Task instructions: Rewrite all of the material below, replacing each "Find the location of a particular element" with "Locate a specific element" and leaving everything else unchanged.

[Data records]
########
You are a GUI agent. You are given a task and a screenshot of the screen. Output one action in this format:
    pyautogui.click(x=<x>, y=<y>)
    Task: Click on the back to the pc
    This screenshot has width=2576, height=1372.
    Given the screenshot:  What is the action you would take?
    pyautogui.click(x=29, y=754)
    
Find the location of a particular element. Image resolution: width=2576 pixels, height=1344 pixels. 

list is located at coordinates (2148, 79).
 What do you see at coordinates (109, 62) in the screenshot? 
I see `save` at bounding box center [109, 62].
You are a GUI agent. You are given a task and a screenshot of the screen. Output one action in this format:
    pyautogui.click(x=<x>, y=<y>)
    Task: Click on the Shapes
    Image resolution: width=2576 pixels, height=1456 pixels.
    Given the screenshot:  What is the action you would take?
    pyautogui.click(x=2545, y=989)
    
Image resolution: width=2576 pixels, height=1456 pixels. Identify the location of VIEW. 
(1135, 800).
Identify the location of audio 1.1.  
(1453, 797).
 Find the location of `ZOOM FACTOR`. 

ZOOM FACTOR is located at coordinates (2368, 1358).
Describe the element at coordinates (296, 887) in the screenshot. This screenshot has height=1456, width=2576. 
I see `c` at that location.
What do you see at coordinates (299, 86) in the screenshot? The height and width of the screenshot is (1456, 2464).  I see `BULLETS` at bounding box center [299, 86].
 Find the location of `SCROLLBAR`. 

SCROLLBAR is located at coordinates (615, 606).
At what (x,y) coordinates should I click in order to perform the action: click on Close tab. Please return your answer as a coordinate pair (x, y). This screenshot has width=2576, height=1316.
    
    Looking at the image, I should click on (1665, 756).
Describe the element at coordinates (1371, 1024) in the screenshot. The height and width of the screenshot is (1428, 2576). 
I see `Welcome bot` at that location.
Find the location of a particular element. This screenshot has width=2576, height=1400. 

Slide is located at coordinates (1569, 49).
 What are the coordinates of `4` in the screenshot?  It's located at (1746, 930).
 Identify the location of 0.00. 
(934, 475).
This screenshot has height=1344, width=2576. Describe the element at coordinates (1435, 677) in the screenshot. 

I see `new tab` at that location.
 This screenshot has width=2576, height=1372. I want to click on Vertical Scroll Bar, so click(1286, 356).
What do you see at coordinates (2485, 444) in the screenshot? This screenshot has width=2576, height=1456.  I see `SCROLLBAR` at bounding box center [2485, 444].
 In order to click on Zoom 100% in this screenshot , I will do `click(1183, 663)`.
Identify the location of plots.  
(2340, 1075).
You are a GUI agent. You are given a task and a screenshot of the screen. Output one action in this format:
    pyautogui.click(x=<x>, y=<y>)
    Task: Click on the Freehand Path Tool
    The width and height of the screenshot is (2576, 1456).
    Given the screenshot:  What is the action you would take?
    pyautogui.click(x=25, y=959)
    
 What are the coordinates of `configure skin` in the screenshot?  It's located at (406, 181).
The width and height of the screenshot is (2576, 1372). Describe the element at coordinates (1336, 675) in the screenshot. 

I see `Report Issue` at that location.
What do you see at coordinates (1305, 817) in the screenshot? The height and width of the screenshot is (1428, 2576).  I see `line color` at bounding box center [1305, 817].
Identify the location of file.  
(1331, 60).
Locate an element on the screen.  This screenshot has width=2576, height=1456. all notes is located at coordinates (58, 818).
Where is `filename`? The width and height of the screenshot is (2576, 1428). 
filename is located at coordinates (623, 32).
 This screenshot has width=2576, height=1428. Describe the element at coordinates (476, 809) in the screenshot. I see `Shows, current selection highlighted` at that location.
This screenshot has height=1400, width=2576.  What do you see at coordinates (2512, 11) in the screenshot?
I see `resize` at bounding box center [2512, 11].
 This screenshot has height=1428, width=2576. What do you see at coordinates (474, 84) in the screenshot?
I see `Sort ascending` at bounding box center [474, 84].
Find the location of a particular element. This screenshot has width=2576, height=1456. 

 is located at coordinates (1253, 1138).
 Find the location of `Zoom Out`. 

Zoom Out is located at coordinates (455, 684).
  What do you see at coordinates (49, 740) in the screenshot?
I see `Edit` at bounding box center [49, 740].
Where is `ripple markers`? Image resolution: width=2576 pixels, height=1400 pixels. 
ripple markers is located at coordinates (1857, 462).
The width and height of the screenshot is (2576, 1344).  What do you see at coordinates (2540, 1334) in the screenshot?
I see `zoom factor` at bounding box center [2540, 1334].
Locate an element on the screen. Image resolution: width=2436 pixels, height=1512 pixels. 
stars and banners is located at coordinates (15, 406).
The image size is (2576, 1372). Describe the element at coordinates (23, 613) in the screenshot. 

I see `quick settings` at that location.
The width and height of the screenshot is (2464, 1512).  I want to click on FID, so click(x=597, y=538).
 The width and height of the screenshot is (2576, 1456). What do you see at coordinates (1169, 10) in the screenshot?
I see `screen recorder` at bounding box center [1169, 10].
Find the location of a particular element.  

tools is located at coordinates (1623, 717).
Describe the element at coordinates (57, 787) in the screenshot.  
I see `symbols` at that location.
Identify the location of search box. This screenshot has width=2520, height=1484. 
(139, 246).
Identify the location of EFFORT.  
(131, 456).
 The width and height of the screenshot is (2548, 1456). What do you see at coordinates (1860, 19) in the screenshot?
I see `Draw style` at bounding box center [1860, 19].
########
Output of the task:
You are a GUI agent. You are given a task and a screenshot of the screen. Output one action in this format:
    pyautogui.click(x=<x>, y=<y>)
    Task: Click on the back to the pc
    This screenshot has width=2576, height=1372.
    Given the screenshot:  What is the action you would take?
    pyautogui.click(x=29, y=754)
    
Locate a specific element. Image resolution: width=2576 pixels, height=1344 pixels. 

list is located at coordinates (2148, 79).
 What do you see at coordinates (109, 62) in the screenshot? 
I see `save` at bounding box center [109, 62].
You are a GUI agent. You are given a task and a screenshot of the screen. Output one action in this format:
    pyautogui.click(x=<x>, y=<y>)
    Task: Click on the Shapes
    Image resolution: width=2576 pixels, height=1456 pixels.
    Given the screenshot:  What is the action you would take?
    pyautogui.click(x=2545, y=989)
    
Image resolution: width=2576 pixels, height=1456 pixels. Identify the location of VIEW. 
(1135, 800).
Identify the location of audio 1.1.  
(1453, 797).
 Find the location of `ZOOM FACTOR`. 

ZOOM FACTOR is located at coordinates (2368, 1358).
Describe the element at coordinates (296, 887) in the screenshot. This screenshot has height=1456, width=2576. 
I see `c` at that location.
What do you see at coordinates (299, 86) in the screenshot? The height and width of the screenshot is (1456, 2464).  I see `BULLETS` at bounding box center [299, 86].
 Find the location of `SCROLLBAR`. 

SCROLLBAR is located at coordinates (615, 606).
At what (x,y) coordinates should I click in order to perform the action: click on Close tab. Please return your answer as a coordinate pair (x, y). This screenshot has width=2576, height=1316.
    
    Looking at the image, I should click on (1665, 756).
Describe the element at coordinates (1371, 1024) in the screenshot. The height and width of the screenshot is (1428, 2576). 
I see `Welcome bot` at that location.
Locate a specific element. This screenshot has width=2576, height=1400. 

Slide is located at coordinates (1569, 49).
 What are the coordinates of `4` in the screenshot?  It's located at (1746, 930).
 Identify the location of 0.00. 
(934, 475).
This screenshot has height=1344, width=2576. Describe the element at coordinates (1435, 677) in the screenshot. 

I see `new tab` at that location.
 This screenshot has width=2576, height=1372. I want to click on Vertical Scroll Bar, so click(1286, 356).
What do you see at coordinates (2485, 444) in the screenshot? This screenshot has width=2576, height=1456.  I see `SCROLLBAR` at bounding box center [2485, 444].
 In order to click on Zoom 100% in this screenshot , I will do `click(1183, 663)`.
Identify the location of plots.  
(2340, 1075).
You are a GUI agent. You are given a task and a screenshot of the screen. Output one action in this format:
    pyautogui.click(x=<x>, y=<y>)
    Task: Click on the Freehand Path Tool
    The width and height of the screenshot is (2576, 1456).
    Given the screenshot:  What is the action you would take?
    pyautogui.click(x=25, y=959)
    
 What are the coordinates of `configure skin` in the screenshot?  It's located at (406, 181).
The width and height of the screenshot is (2576, 1372). Describe the element at coordinates (1336, 675) in the screenshot. 

I see `Report Issue` at that location.
What do you see at coordinates (1305, 817) in the screenshot? The height and width of the screenshot is (1428, 2576).  I see `line color` at bounding box center [1305, 817].
Identify the location of file.  
(1331, 60).
Locate an element on the screen.  This screenshot has width=2576, height=1456. all notes is located at coordinates (58, 818).
Where is `filename`? The width and height of the screenshot is (2576, 1428). 
filename is located at coordinates (623, 32).
 This screenshot has width=2576, height=1428. Describe the element at coordinates (476, 809) in the screenshot. I see `Shows, current selection highlighted` at that location.
This screenshot has height=1400, width=2576.  What do you see at coordinates (2512, 11) in the screenshot?
I see `resize` at bounding box center [2512, 11].
 This screenshot has height=1428, width=2576. What do you see at coordinates (474, 84) in the screenshot?
I see `Sort ascending` at bounding box center [474, 84].
Locate a specific element. This screenshot has width=2576, height=1456. 

 is located at coordinates (1253, 1138).
 Find the location of `Zoom Out`. 

Zoom Out is located at coordinates (455, 684).
  What do you see at coordinates (49, 740) in the screenshot?
I see `Edit` at bounding box center [49, 740].
Where is `ripple markers`? Image resolution: width=2576 pixels, height=1400 pixels. 
ripple markers is located at coordinates (1857, 462).
The width and height of the screenshot is (2576, 1344).  What do you see at coordinates (2540, 1334) in the screenshot?
I see `zoom factor` at bounding box center [2540, 1334].
Locate an element on the screen. Image resolution: width=2436 pixels, height=1512 pixels. 
stars and banners is located at coordinates (15, 406).
The image size is (2576, 1372). Describe the element at coordinates (23, 613) in the screenshot. 

I see `quick settings` at that location.
The width and height of the screenshot is (2464, 1512).  I want to click on FID, so click(x=597, y=538).
 The width and height of the screenshot is (2576, 1456). What do you see at coordinates (1169, 10) in the screenshot?
I see `screen recorder` at bounding box center [1169, 10].
Locate a specific element.  

tools is located at coordinates (1623, 717).
Describe the element at coordinates (57, 787) in the screenshot.  
I see `symbols` at that location.
Identify the location of search box. This screenshot has width=2520, height=1484. 
(139, 246).
Identify the location of EFFORT.  
(131, 456).
 The width and height of the screenshot is (2548, 1456). What do you see at coordinates (1860, 19) in the screenshot?
I see `Draw style` at bounding box center [1860, 19].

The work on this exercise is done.